On completion of the course, the student should be able to:

• give an account of important concepts and definitions in the theory of rings and fields;
• exemplify and interpret important concepts in specific cases;
• formulate important results and theorems covered by the course;
• describe the main features of the proofs of important theorems;
• use the theory, methods and techniques of the course to solve simple number theoretic problems and problems about rings and fields;
• present mathematical arguments to others.

Content

Number theory: Congruences, Euler's phi-function, Fermat's little theorem, linear congruences, the Chinese remainder theorem, the RSA algorithm.

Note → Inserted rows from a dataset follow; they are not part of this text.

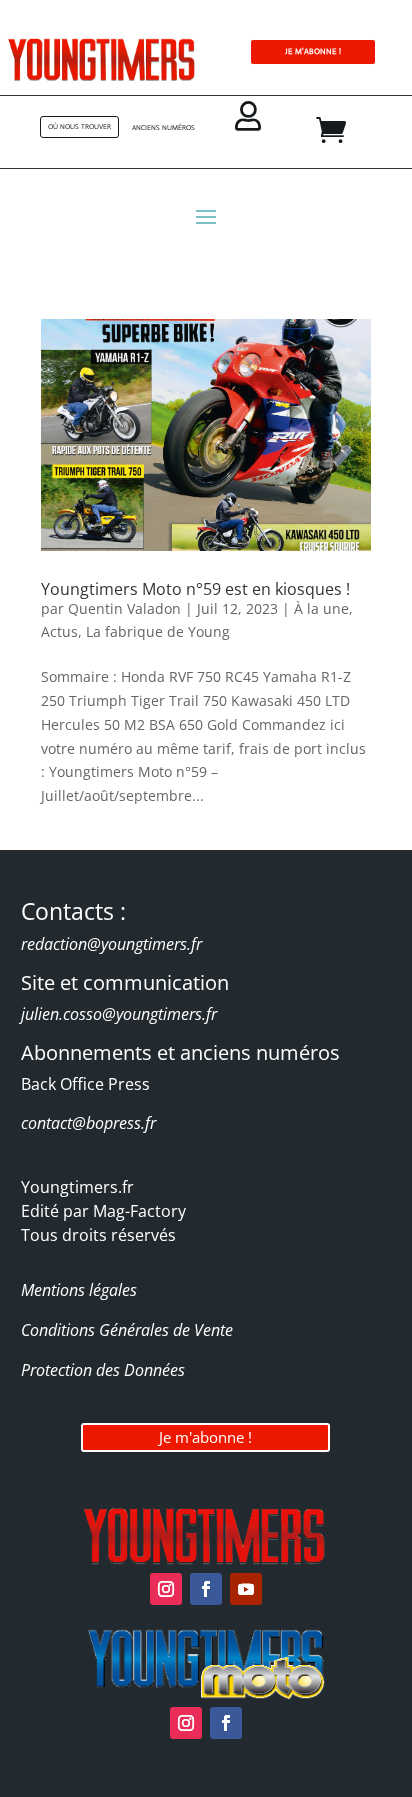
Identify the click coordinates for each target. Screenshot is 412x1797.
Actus (59, 631)
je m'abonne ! (313, 51)
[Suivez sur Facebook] (206, 1589)
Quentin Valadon (124, 608)
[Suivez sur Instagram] (166, 1589)
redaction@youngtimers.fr (111, 944)
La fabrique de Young (158, 631)
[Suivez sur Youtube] (246, 1589)
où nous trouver (79, 126)
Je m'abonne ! (205, 1437)
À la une (321, 608)
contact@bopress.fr (88, 1123)
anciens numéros (163, 127)
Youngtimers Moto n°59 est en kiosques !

An introduction to ring and field theory: Properties of addition and multiplication in Z, Q, R, Z[x] and C[x]. The ring and field concepts. Invertible elements and prime elements. Unique factorisation in Z and in K[x]. The Euclidean ring notion, unique factorisation and the ring Z[i] of Gaussian integers. Isomorphism, homomorphism, ideal, quotient field. The ring Z_n of integers modulo n. Examples of non-commutative rings.

Instruction

Lectures and problem solving sessions.

Assessment

Written (4 Credit Points) and oral (1 Credit points) examination.

If there are special reasons for doing so, an examiner may make an exception from the method of assessment indicated and allow a student to be assessed by another method. An example of special reasons might be a certificate regarding special pedagogical support from the disability coordinator of the university.